Given request:
Reproduce the records word for word, beginning with the line containing "Where should I" and going on through the line containing "tap(226, 51)", including both of those lines. Leave the pictures out of your answer.

Dataset entries:

<<<<

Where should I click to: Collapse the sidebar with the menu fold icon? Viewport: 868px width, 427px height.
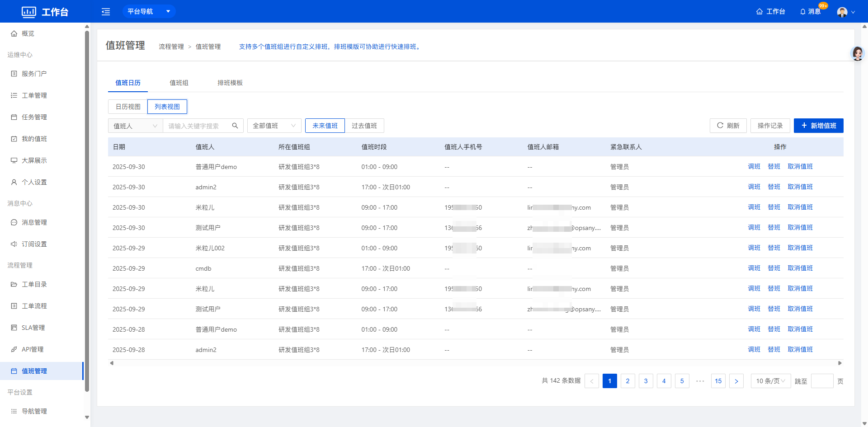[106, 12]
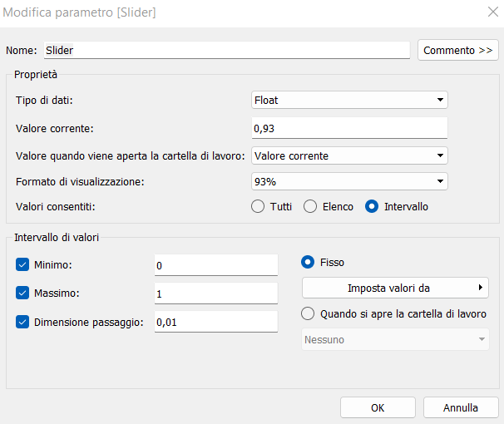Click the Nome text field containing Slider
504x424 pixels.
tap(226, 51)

>>>>
<<<<

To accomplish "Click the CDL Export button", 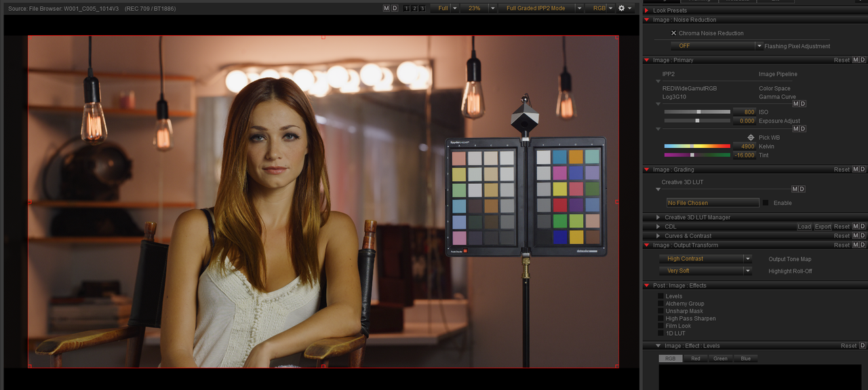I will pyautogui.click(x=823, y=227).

>>>>

Finished exercise:
Where should I click to: Collapse the sidebar with the menu fold icon? Viewport: 868px width, 427px height.
[106, 12]
Click the Nome text field containing Slider
504x424 pixels.
tap(226, 51)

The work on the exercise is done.